Significant trait-gene associations by trait. On the left, heat maps show the number of genes with a significant association (P ≤ 2e−6) for each cardiometabolic trait based on a linear model adjusting for BMI and cell-type proportions. The columns represent each data set: needle biopsy specimens (N), surgical biopsy specimens (S), and meta-analysis (Meta). Higher color intensity corresponds to a larger number of associations, and only traits with at least 25 significant associations are shown. Boxes to the right show the six traits with the largest number of significant associations, in columns corresponding to the direction of effect, with the numbers of genes shown in parentheses. The 10 genes with the strongest effects (βs) are listed, and genes associated with more than one trait are shown in bold. For the left columns, higher gene expression corresponds to higher trait values (positive β). For the right columns, higher gene expression corresponds to lower trait value (negative β). FFMASS, fat-free mass; TG, triglyceride.

Figure 5

GWAS-eQTL colocalization supported by trait-gene association at PABPC4. A: LocusZoom plots for a T2D GWAS signal (top; Mahajan et al. 2018 [49]) colocalized with the PABPC4 eQTL signal in adipose tissue (bottom; Raulerson et al. 2019 [25]). The colors represent the pairwise linkage disequilibrium (LD) with the lead GWAS variant (purple diamond); red indicates high LD (r² > 0.8) and blue indicates low LD (r² < 0.2).
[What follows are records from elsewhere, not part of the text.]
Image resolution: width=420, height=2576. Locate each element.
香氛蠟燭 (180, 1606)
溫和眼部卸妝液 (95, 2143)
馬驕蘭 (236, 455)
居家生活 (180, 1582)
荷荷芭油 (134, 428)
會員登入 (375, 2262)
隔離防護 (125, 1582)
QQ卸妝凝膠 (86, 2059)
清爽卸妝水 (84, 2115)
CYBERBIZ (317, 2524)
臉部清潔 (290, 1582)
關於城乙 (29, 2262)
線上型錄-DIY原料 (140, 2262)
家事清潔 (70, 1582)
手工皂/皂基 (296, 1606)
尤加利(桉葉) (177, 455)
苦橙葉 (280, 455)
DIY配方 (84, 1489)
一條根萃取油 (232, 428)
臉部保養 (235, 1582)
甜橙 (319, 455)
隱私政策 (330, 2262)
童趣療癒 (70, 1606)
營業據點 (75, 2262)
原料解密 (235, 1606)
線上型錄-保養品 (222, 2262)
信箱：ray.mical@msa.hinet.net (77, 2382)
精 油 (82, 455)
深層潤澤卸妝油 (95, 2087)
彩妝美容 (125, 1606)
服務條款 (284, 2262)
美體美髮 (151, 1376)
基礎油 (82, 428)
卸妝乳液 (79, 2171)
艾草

B: Scatter plot of inverse normal transformed PABPC4 expression and Matsuda index (mU/L) in the surgical biopsy samples (n = 422; 3 individuals without Matsuda index values were excluded). The linear regression line is shown in black and the SE CI is shown in gray. C: The directions of effect. Variants associated with higher risk of T2D (GWAS) are associated with lower adipose PABPC4 expression level (eQTL), and higher PABPC4 expression is associated with lower Matsuda index (shown in B).